Wednesday, February 8, 2017

Food Culture

Last week, I was in Birmingham, AL for work.  I always knew that my company had a serious food and alcohol culture, but you really notice it when you are not partaking.  I was a bit nervous about the trip because it was the first trip I have been on since surgery.

So many things went through my mind, would I need a seat belt extender, what would people say when they saw me (seeing they haven't seen me in a year), how will I manage food and will I be okay with everyone drinking around me.

So......when I got on the plane, I immediately tried the seat belt and cried.  I didn't need the extender.  I can't remember the last time I flew and didn't need a seat belt extender.  I even own one because I was tired of being embarrassed every time I had to ask a flight attendant for one!

We don't always see the physical changes in us....sometimes we have to rely on others to point them out to us.  Everyone was so kind and flattering.  I was glad they were able to see the difference because I don't always.  It made me realize that my hard work is paying off!

Because I have been so open about my journey, I wasn't too worried about people being curious about my portion sizes.  But again, damn does my company have a serious food culture.  All was good, I was able to find food that worked with my tummy......then I encountered cheese curds....yep, deep fried fattening cheese!  I couldn't help myself, I could only eat 1, but it was sooooooo good.  Our meetings always end with an amazing meal.  We went to a steak house, no problem right?  WRONG!  I ordered chicken, was proud!  I didn't have any bread, again, I was proud!  I had 1 shrimp wrapped in bacon, still doing good.  Then our server, Steven, brought out delicious gratin potatoes.  So, I just had one small bite of potato.  Still not bad, right?  I have a sweet tooth, that doesn't quit for days.  Dessert came out and it had creme brulee on it.  Soooooo, like an compliant bariatric patient, I had a bite of all three small desserts.  Yep....bring it on food police!  I am 9 weeks out and dove into the deep end.  My portions were still very small, but clearly I overate that night.

So why am I not beating myself up over the food cheats?  Because what I realized was, my relationship with food has forever changed.  I eat to live, don't live to eat.  I eat because my body needs me to.  I didn't feel like I was missing out.  Because I have been so open about my journey, most people were supportive and respected my food choices and portion sizes.  Remember, I said, we have a serious food culture?  Well there were a few people who were food pushers.....but I explained to them why I was choosing not to eat different things, even though they still didn't understand.  My journey, not theirs!

I also learned, that I really miss being able to have a beer.  I didn't drink often before surgery, but I miss not having the option available.

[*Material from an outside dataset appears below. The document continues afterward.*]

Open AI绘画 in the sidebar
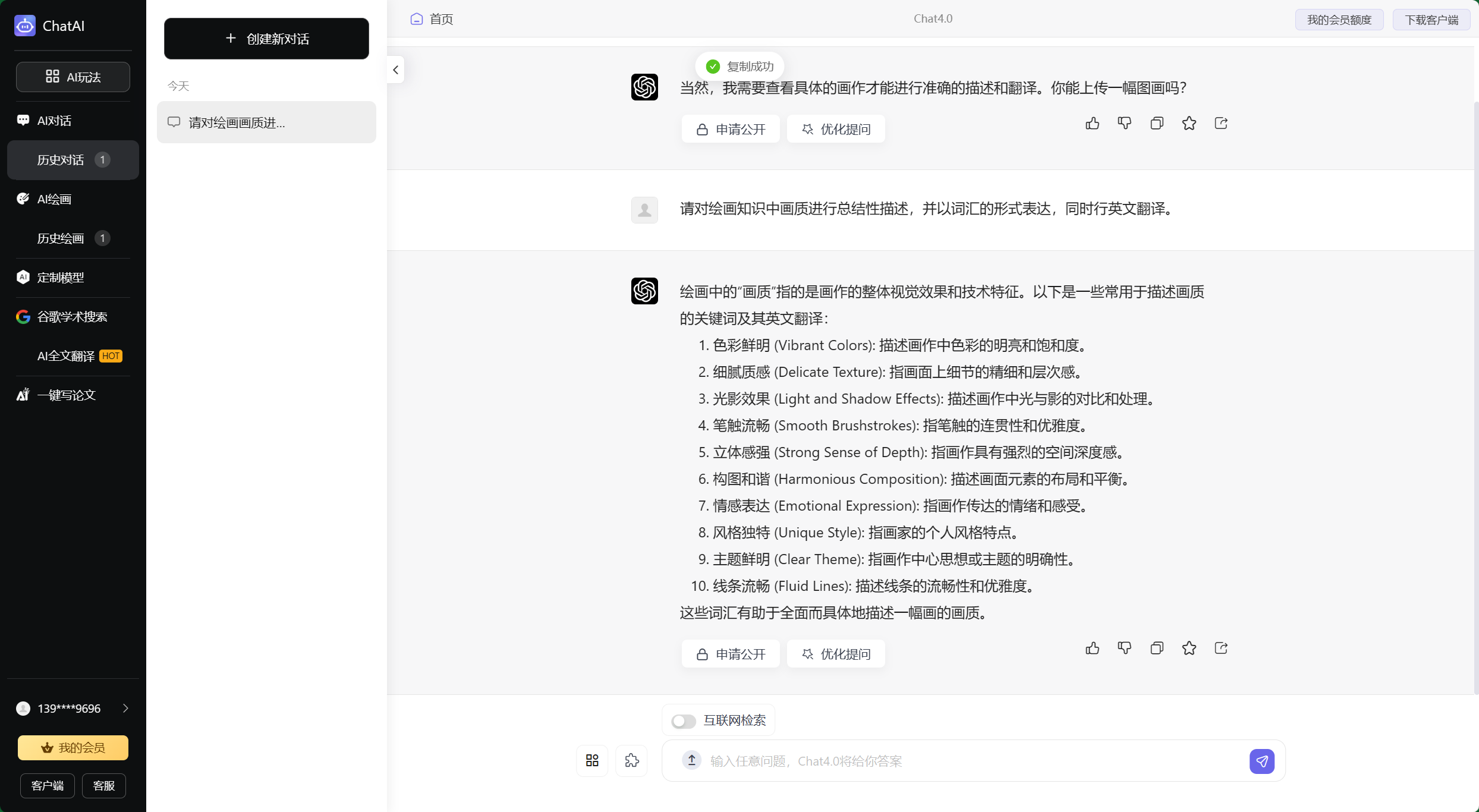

I have to trust the process and do my best to work hard to get the results I want and need. 

I am 36lbs away from my 2nd scale goal.  I know I am going to be very emotional the day the scale reads 299.  I have NO idea when the last time the scale read under 300lbs.  My mom found an old camp physical slip and the weight listed was 172lbs.  That was from when I was 12 years old.  That is my current goal weight!  

Hard work pays off and anyone who says weight loss surgery is the easy way out.....well they can kiss my ass!  This is one of the hardest physical and emotional things I have ever experienced.